_Requirement_
Your answer should consist of every line from the records that holds the string "Given".

Screenshot grounding data:
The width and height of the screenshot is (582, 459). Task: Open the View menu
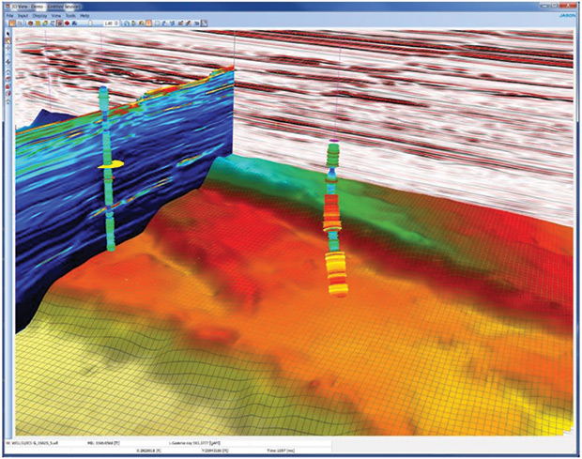click(57, 16)
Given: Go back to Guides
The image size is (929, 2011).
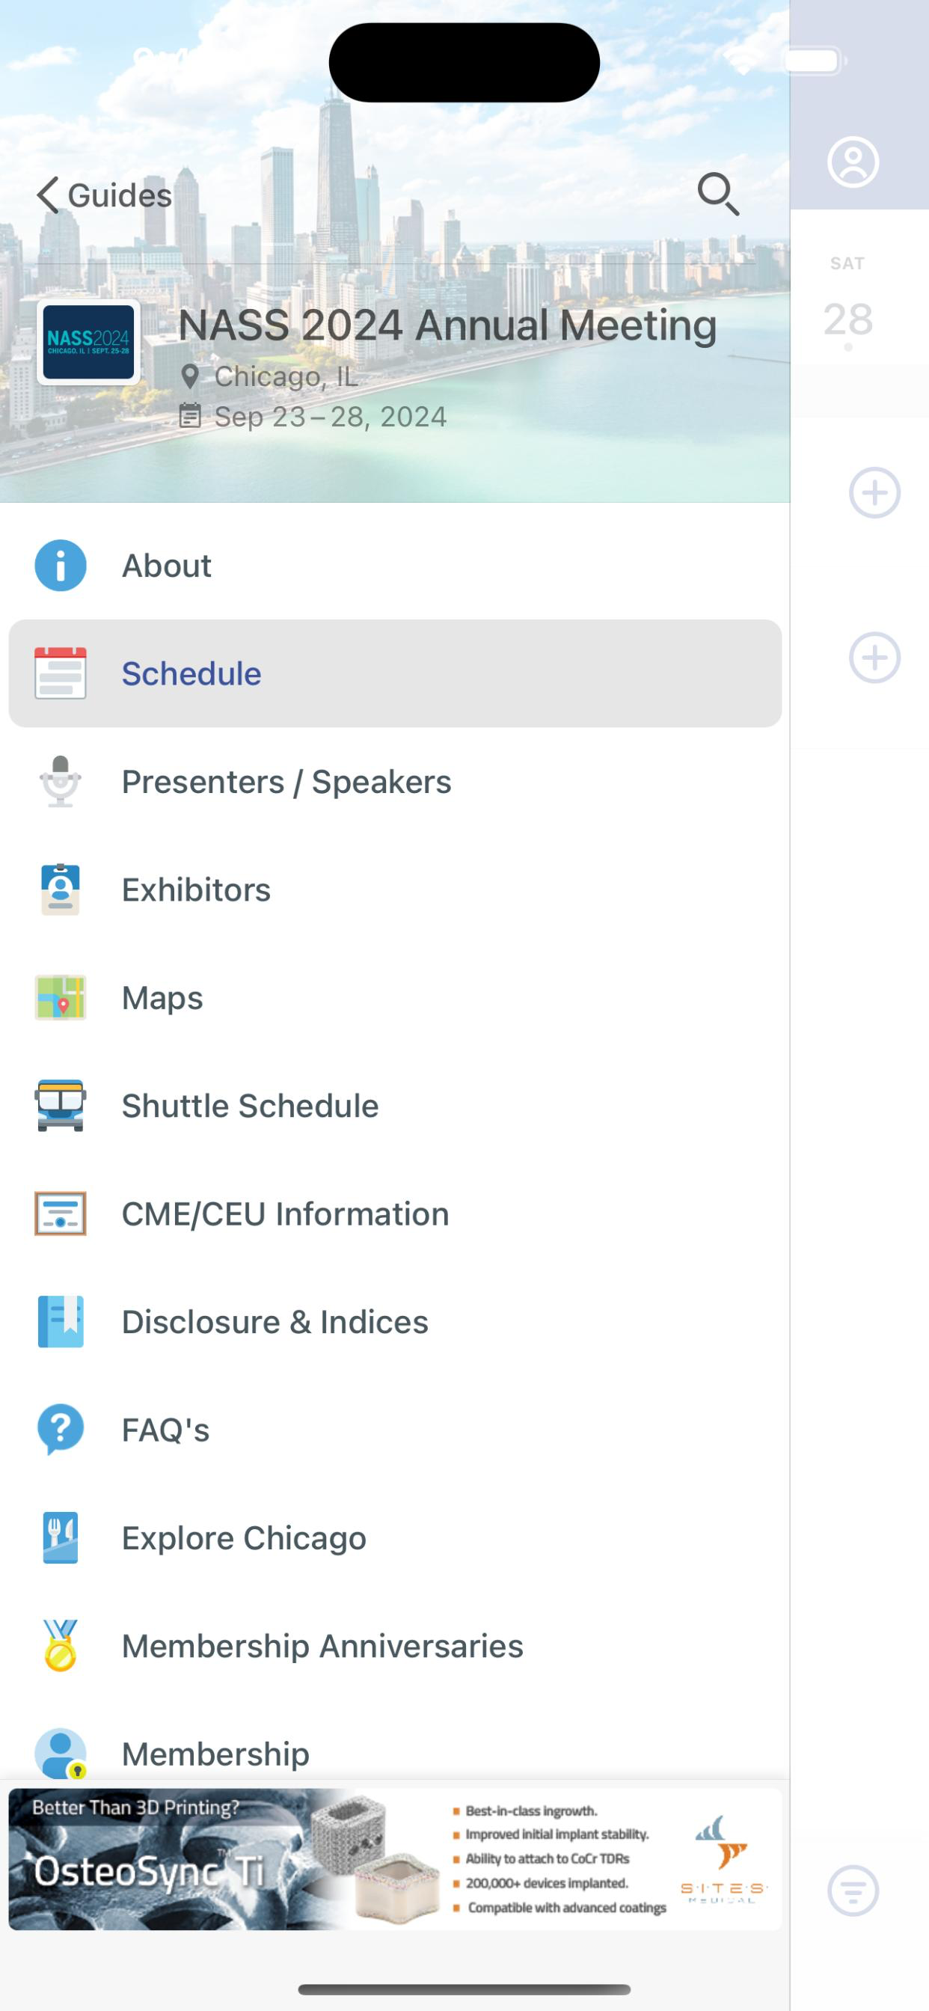Looking at the screenshot, I should pyautogui.click(x=104, y=195).
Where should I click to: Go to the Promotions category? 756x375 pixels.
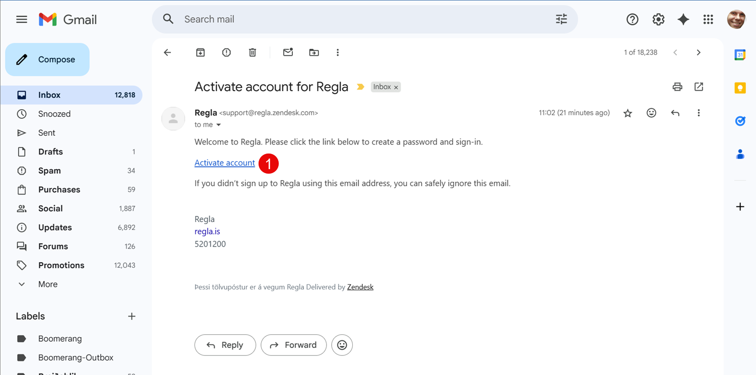pos(61,265)
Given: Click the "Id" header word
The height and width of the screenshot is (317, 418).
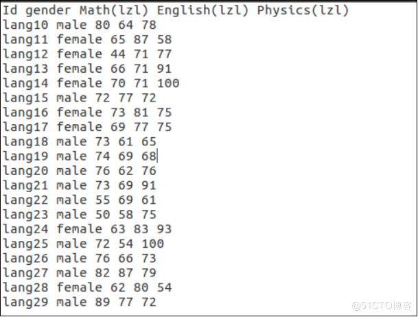Looking at the screenshot, I should (x=10, y=11).
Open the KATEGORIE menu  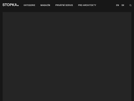(29, 5)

_Answer to this exercise_
Given: Go back to Guides
Given: Click the "Id" header word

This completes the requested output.